PHILADELPHIA — The School District of Philadelphia is getting 10 years of funding aid from the University of Pennsylvania.
Penn announced Tuesday will contribute $100 million to the School District of Philadelphia over 10 years.
Each year over the next 10 years, the district will get $10 million from Penn.
The funds will be used to remediate environmental hazards, including asbestos and lead, in our public school buildings
This marks the largest private contribution to the district in its history.
Mayor Jim Kenney, District Superintendent William Hite, and the Board of Education started aggressive environmental remediation efforts in School District buildings.
The district has an estimated $4.5 billion in unmet capital needs.
Since 2018, the district has fully stabilized lead paint in 54 elementary schools, completed work to certify an additional 25 schools as Lead Safe, and invested more than $23 million to complete asbestos-related projects.
The district announced in November 2019 an Environmental Safety Improvement Plan that outlined new safety and inspection measures. In January 2020, the district approved $41 million for asbestos testing, abatement, project management, and other remediation resources.

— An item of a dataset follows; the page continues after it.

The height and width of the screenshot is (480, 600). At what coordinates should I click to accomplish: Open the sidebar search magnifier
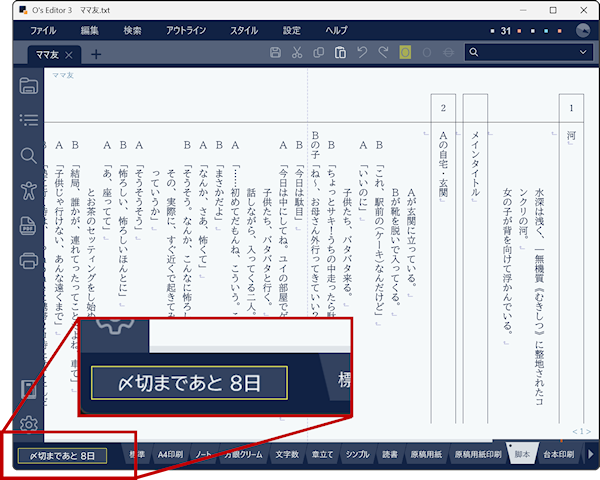click(x=29, y=156)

“Nothing is more important than the health and welfare of our children, and few things are more crucial to a community than the safety and quality of its public schools,” University of Pennsylvania President Amy Gutmann said. “When Philadelphia’s schools and schoolchildren succeed, all Philadelphia succeeds. We are proud to be able to partner with our City and School District to significantly improve the learning environment for Philadelphia’s schoolchildren in a way that will have a long-lasting impact on the health, safety, and wellbeing of our entire City. This historic commitment by the University and Penn Medicine will help support the most critical and immediate need that will benefit generations of Philadelphia students, their teachers, and school staff.”